Content starts

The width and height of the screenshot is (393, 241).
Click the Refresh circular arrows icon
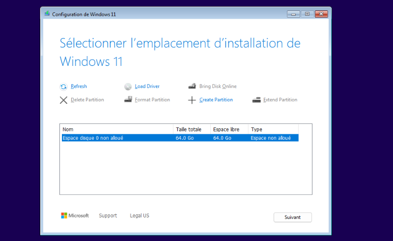63,87
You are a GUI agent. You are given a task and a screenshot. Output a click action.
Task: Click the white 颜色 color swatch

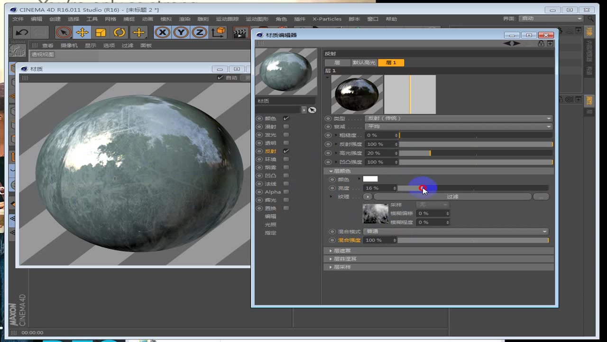[370, 179]
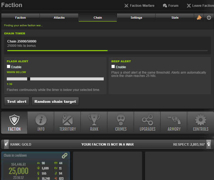
Task: Enable the Beep Alert checkbox
Action: pyautogui.click(x=113, y=66)
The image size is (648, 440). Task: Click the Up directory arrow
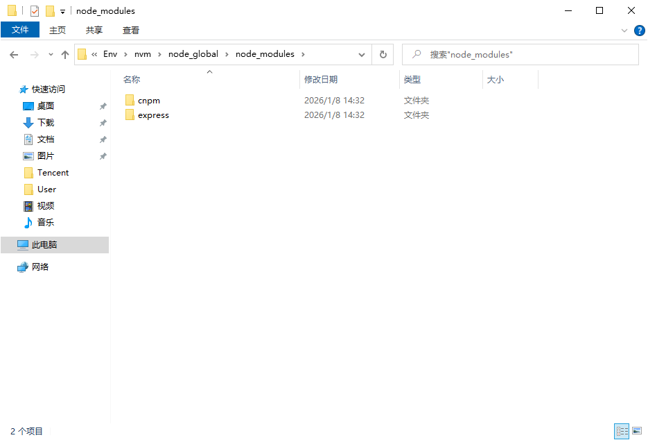click(65, 54)
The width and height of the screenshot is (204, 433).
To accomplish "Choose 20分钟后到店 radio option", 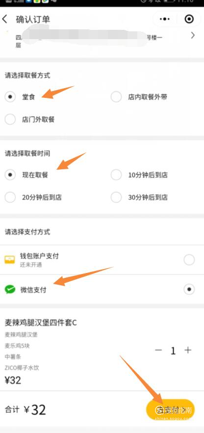I will [x=10, y=197].
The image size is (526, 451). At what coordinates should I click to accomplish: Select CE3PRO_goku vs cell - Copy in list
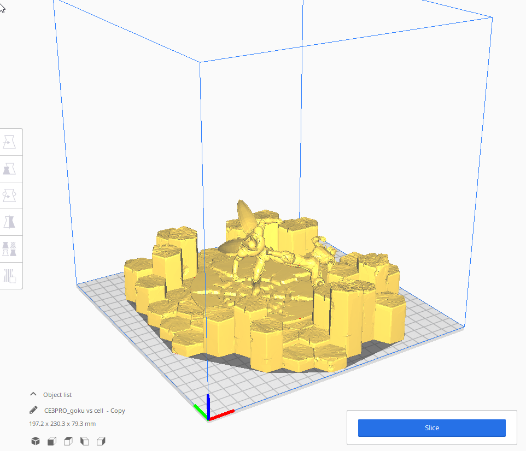tap(84, 410)
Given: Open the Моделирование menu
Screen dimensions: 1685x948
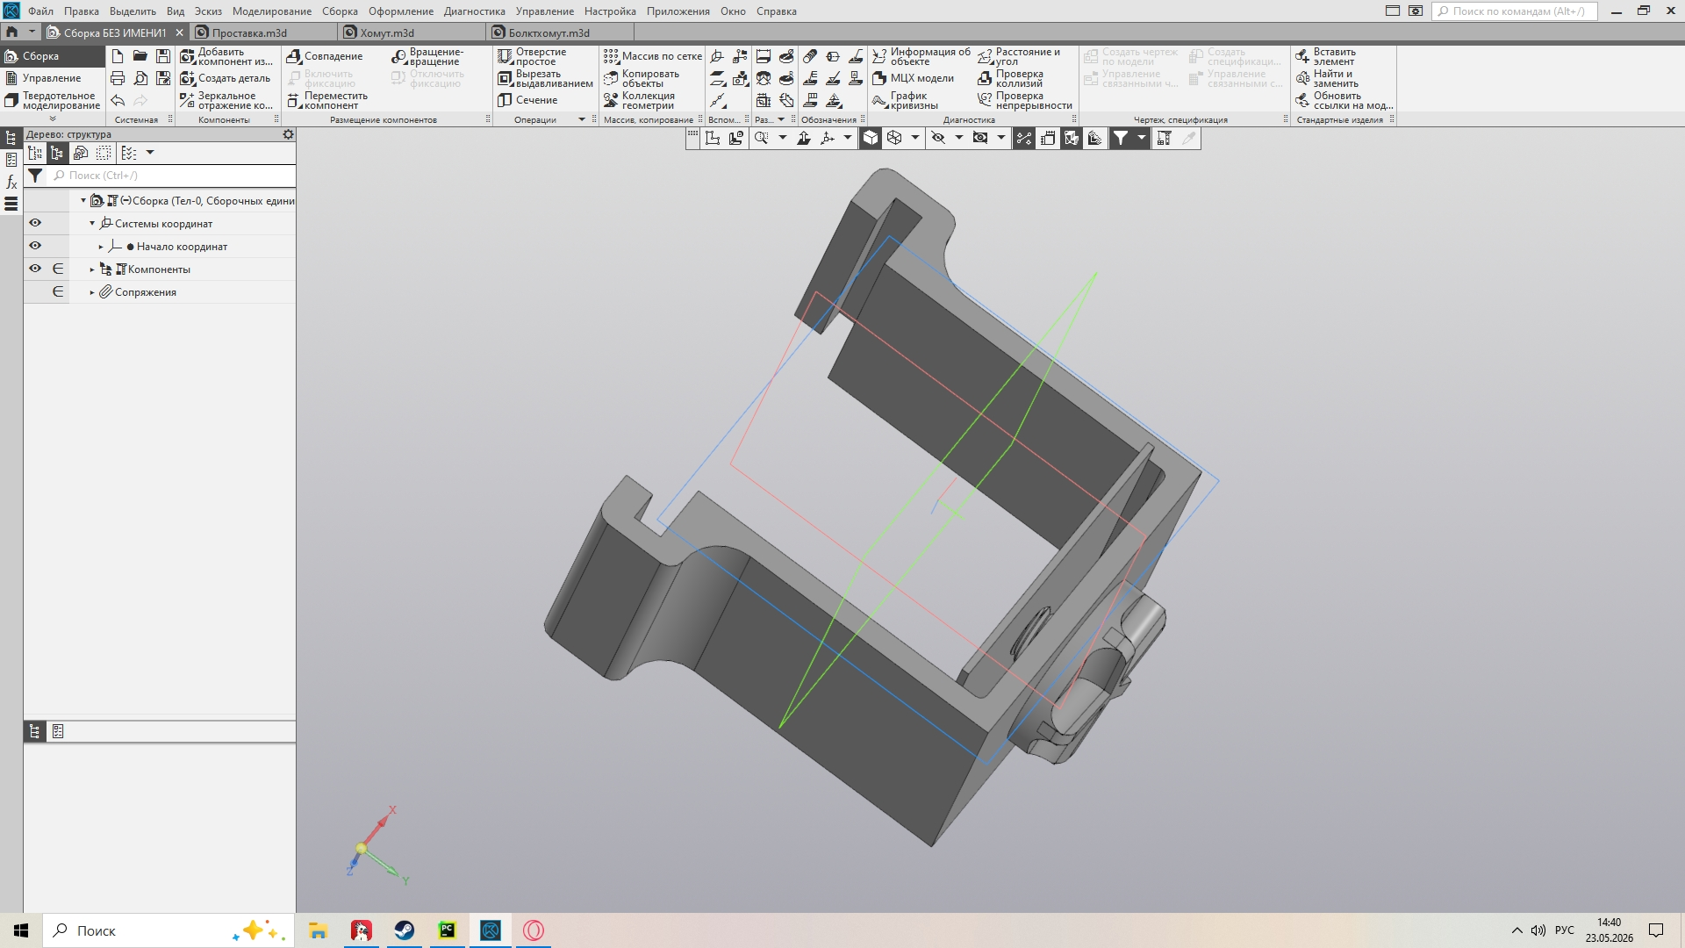Looking at the screenshot, I should click(272, 11).
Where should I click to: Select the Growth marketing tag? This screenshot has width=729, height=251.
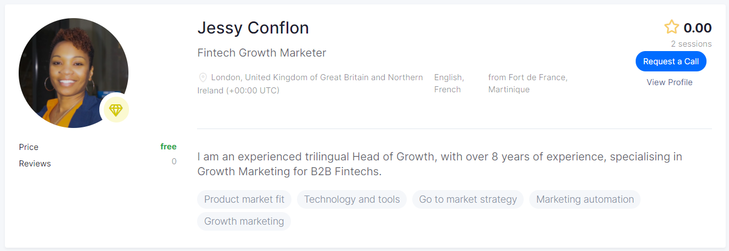(244, 221)
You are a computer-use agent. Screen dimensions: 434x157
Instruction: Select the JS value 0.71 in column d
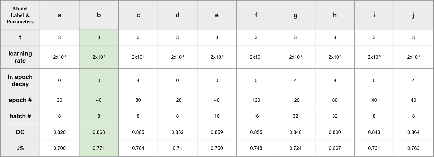pos(177,148)
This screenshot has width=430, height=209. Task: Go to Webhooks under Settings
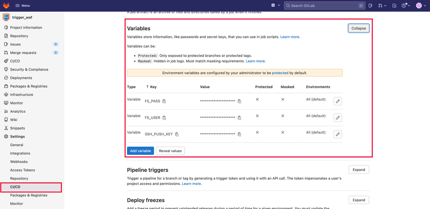[x=19, y=162]
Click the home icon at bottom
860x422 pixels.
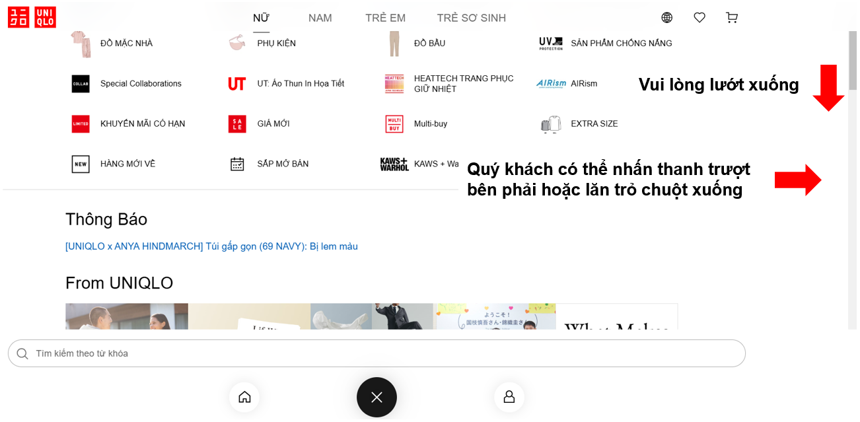pyautogui.click(x=244, y=397)
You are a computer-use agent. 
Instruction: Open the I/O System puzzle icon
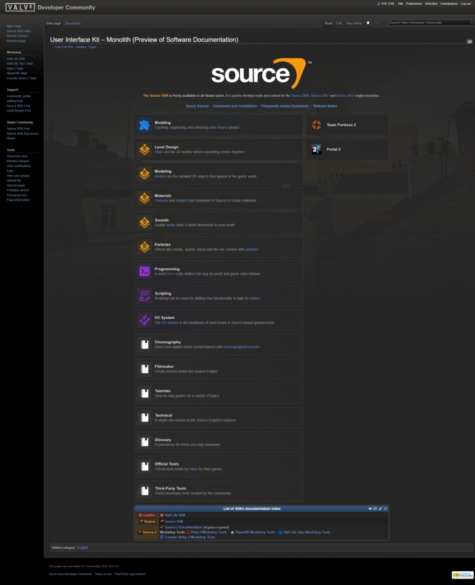144,320
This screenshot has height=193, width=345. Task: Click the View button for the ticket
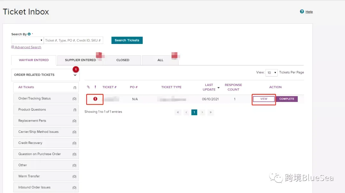pos(264,99)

Content ends

What to work on ::
The result is a copy of every line above where the word "computer" shows up.

Answer section ::
You are a computer-use agent. Screen dimensions: 434x157
You are a computer-use agent. 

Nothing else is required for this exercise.